# Problem description
Using the records below, give again exactly the lines from the line that contains "Click the Deep Insights level circle" through the line that contains "Open the Uninstall a program link", both ends included, and only those.

# Extracted data
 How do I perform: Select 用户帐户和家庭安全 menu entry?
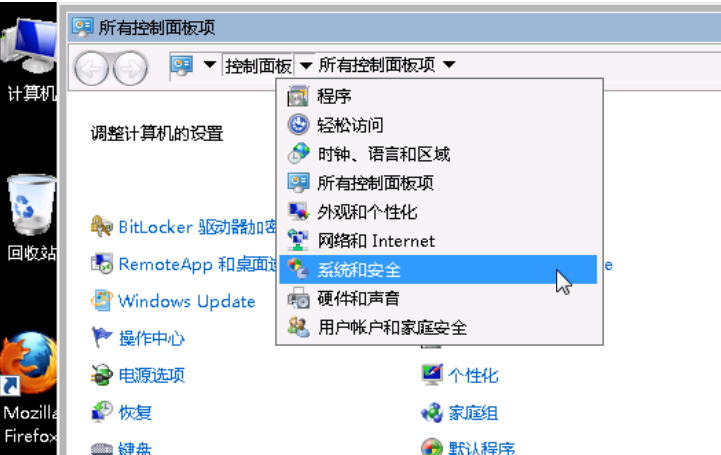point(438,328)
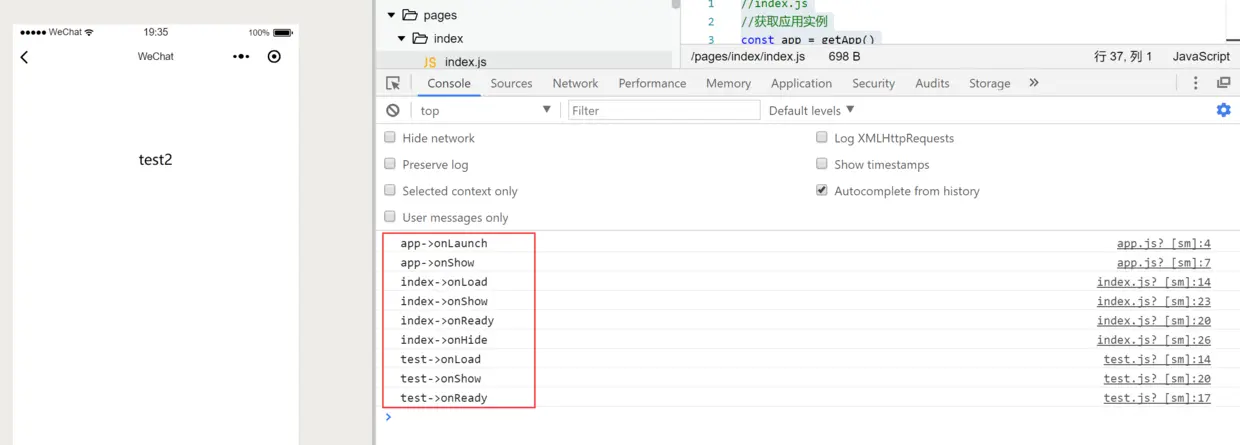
--
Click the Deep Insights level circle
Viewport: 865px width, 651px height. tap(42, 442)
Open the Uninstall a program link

# Task result
Click the Deep Insights level circle
Viewport: 865px width, 651px height. tap(42, 442)
Open the Uninstall a program link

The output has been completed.